WHAT YOU WILL DO
For the lines from the one with "Click the Quit menu item" to the end of the listing below, both ends included, give an exact copy and nothing more. Do not copy pictures.

# # #

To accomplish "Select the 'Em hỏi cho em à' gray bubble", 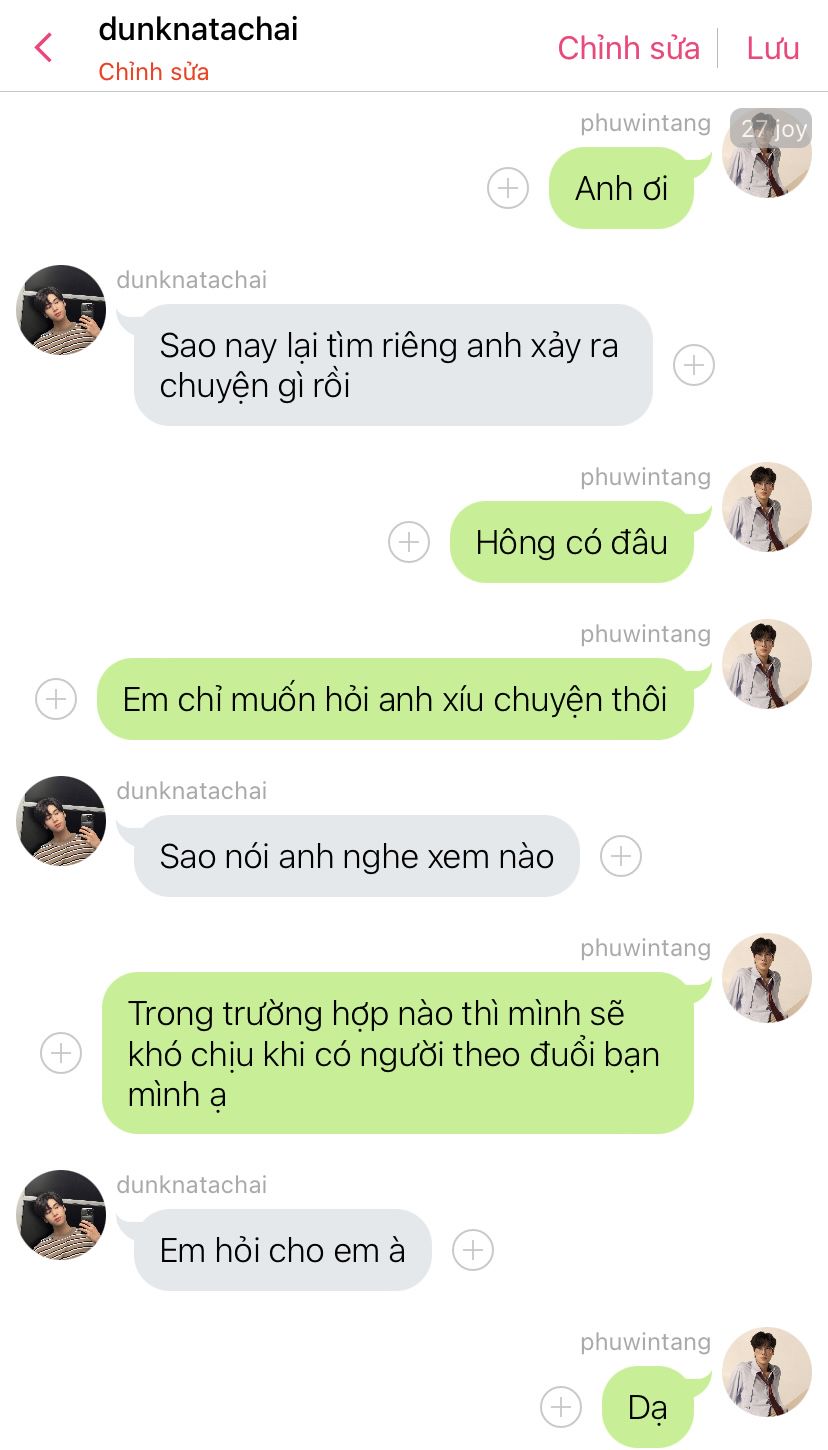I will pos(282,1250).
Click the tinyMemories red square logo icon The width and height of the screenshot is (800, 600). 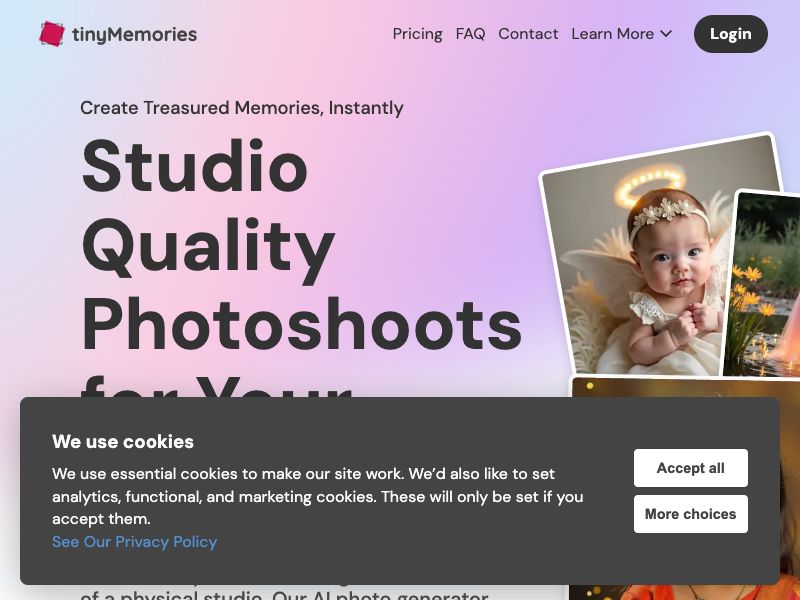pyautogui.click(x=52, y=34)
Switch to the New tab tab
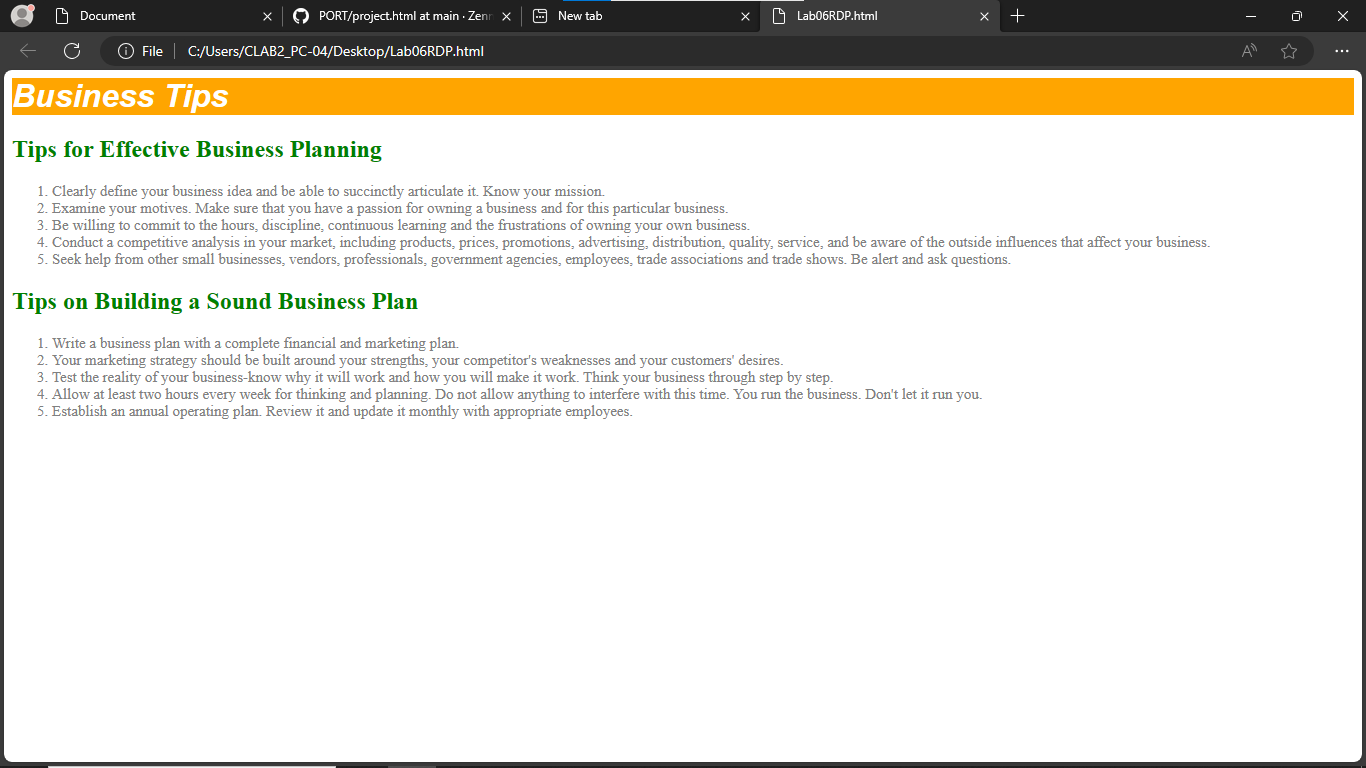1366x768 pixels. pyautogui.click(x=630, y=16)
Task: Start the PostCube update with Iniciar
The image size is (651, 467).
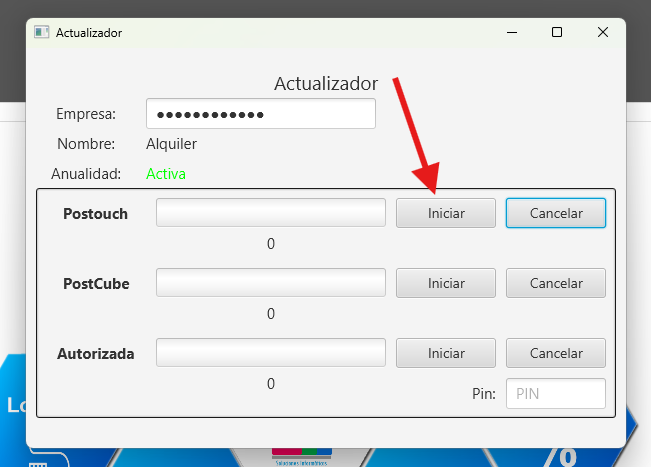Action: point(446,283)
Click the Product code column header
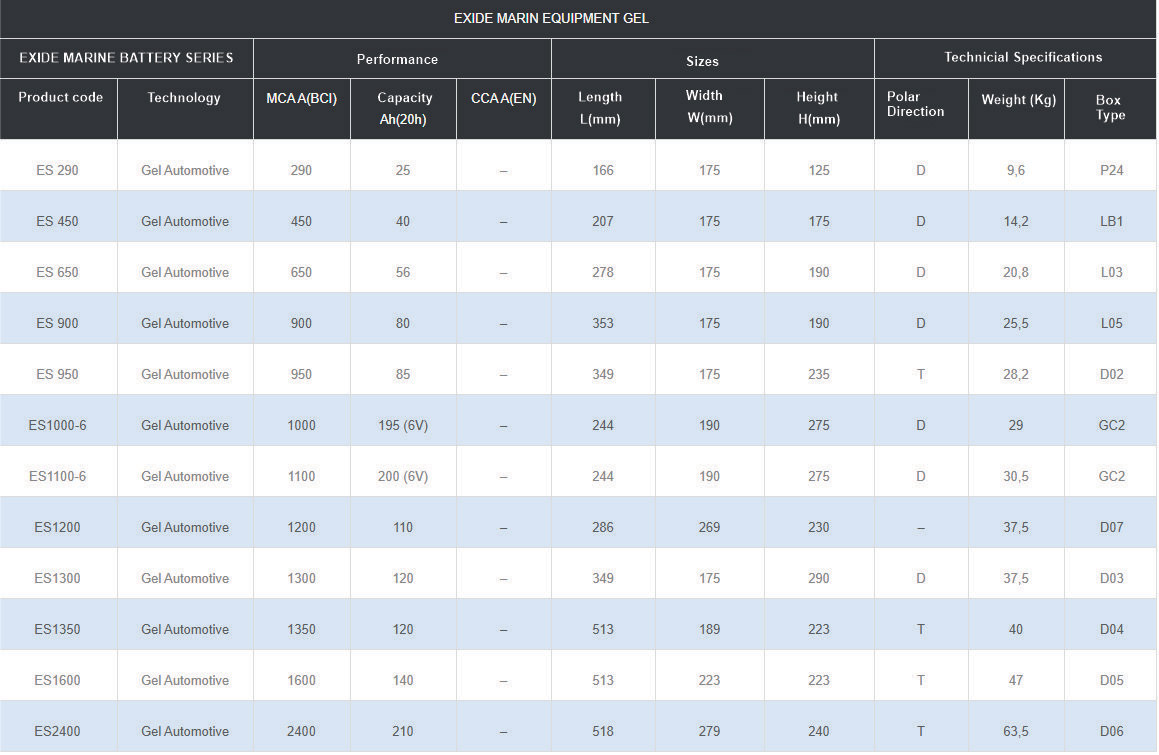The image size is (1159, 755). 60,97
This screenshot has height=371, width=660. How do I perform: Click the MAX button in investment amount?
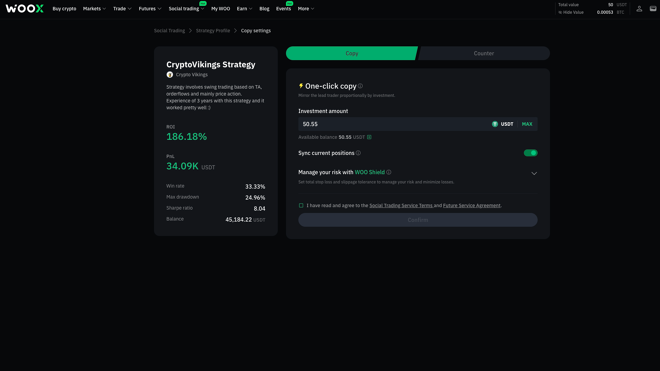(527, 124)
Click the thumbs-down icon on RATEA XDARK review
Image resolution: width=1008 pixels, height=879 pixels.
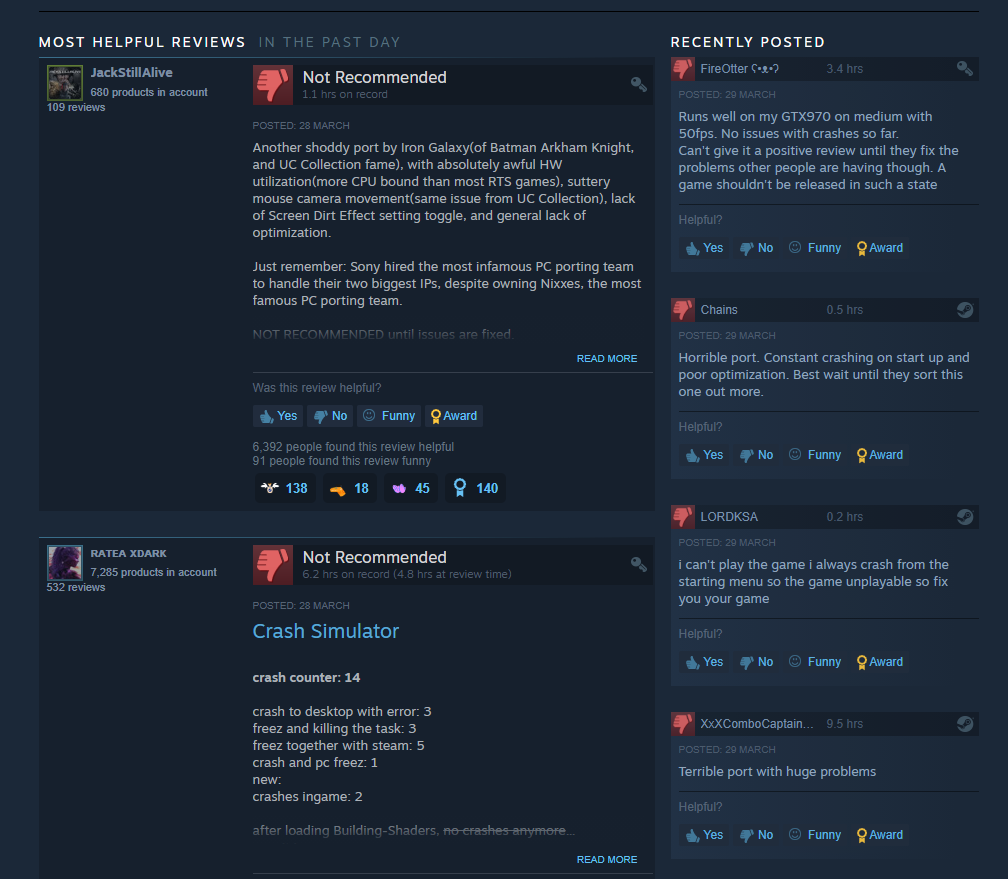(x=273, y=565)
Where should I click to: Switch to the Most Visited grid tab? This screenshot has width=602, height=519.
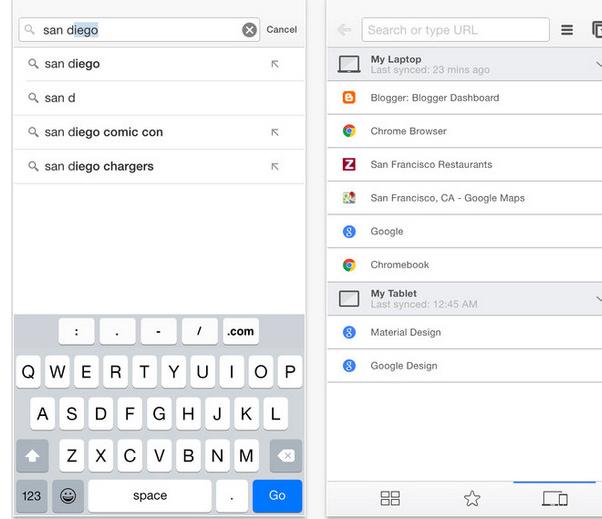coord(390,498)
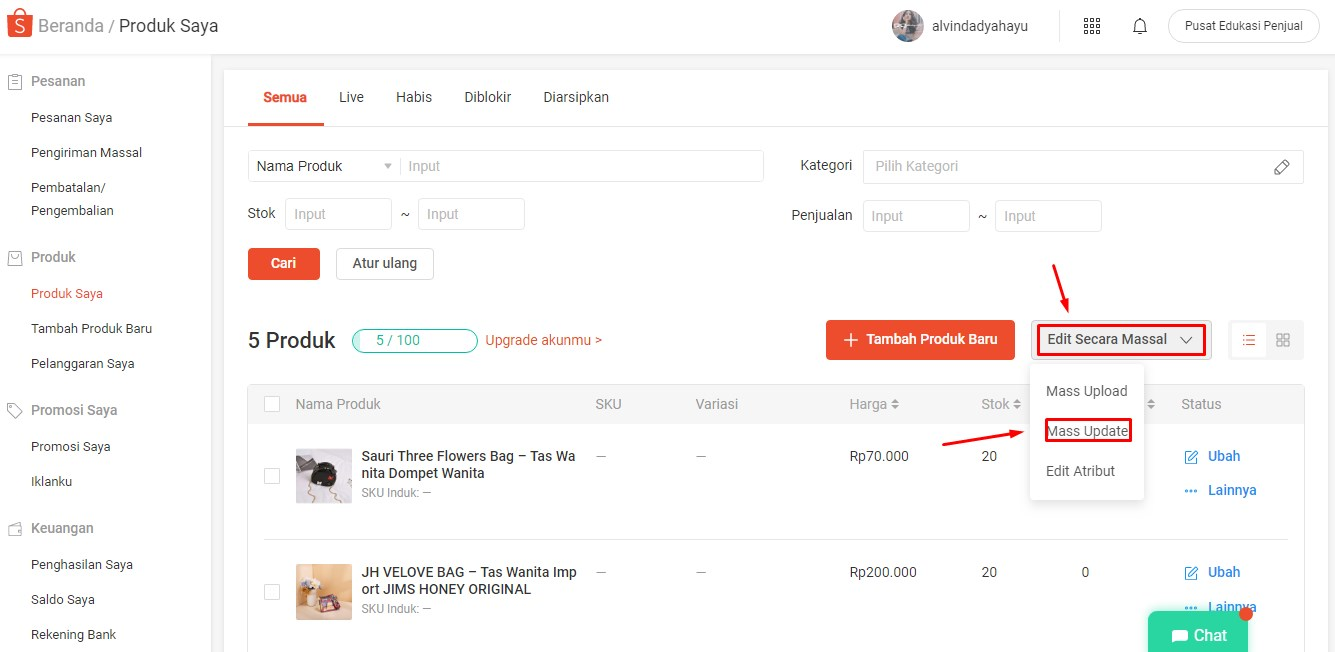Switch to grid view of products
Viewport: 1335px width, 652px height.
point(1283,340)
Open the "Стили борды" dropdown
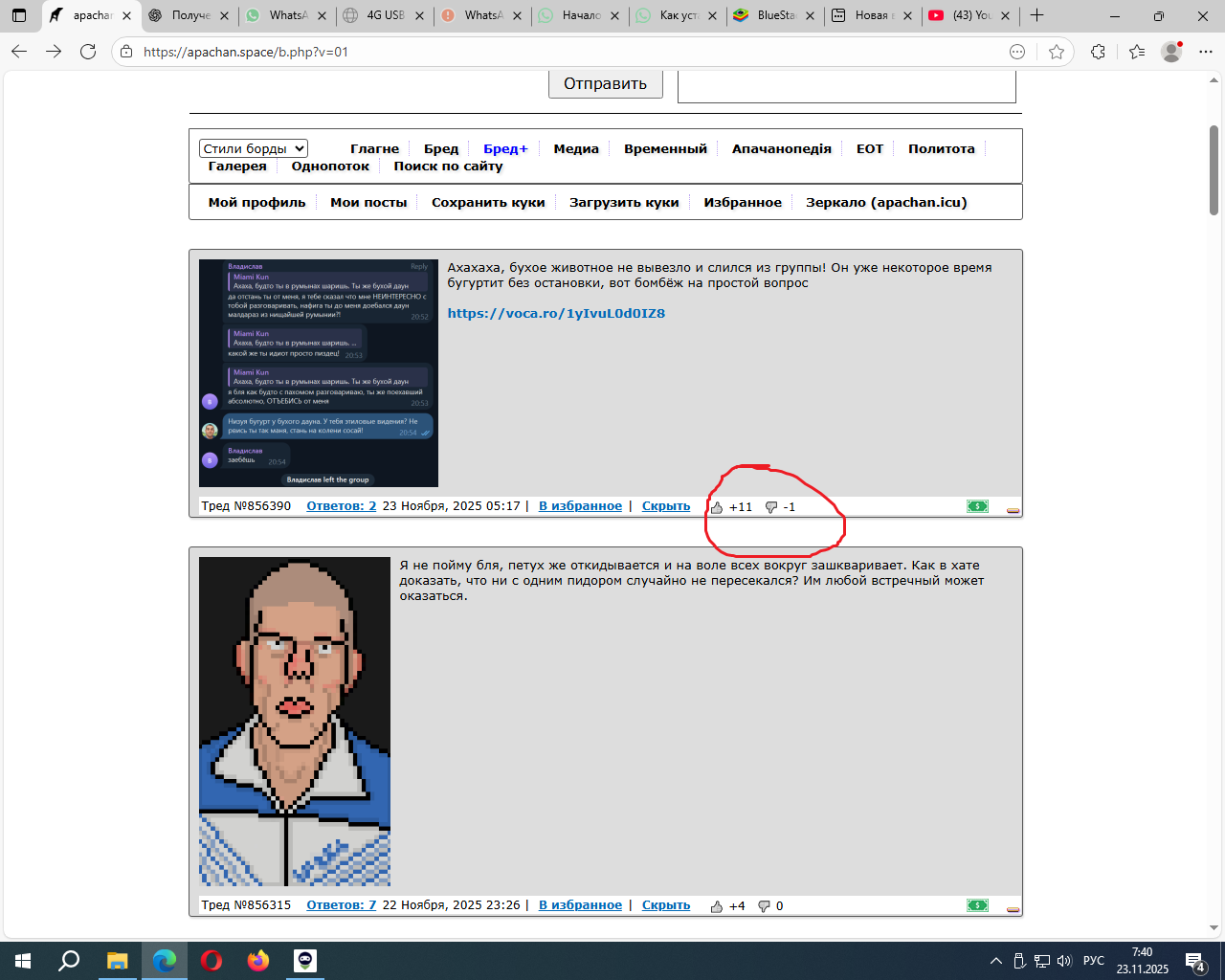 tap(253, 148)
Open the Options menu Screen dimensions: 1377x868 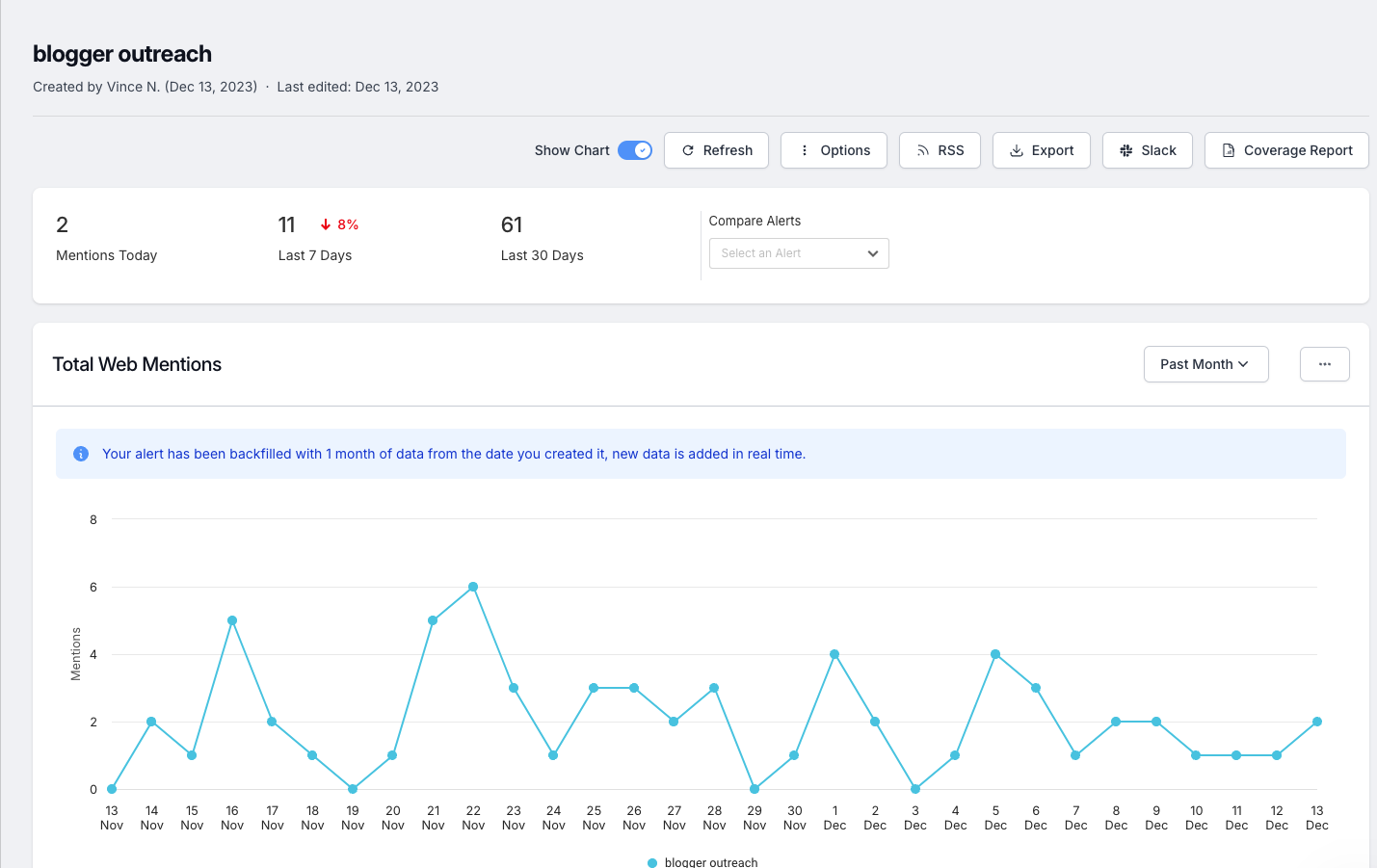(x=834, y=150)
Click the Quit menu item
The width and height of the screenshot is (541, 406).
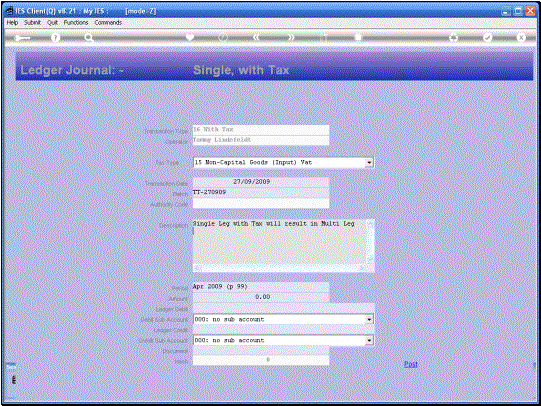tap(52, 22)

# # #

YOUR SOLUTION
Click the Quit menu item
The width and height of the screenshot is (541, 406).
tap(52, 22)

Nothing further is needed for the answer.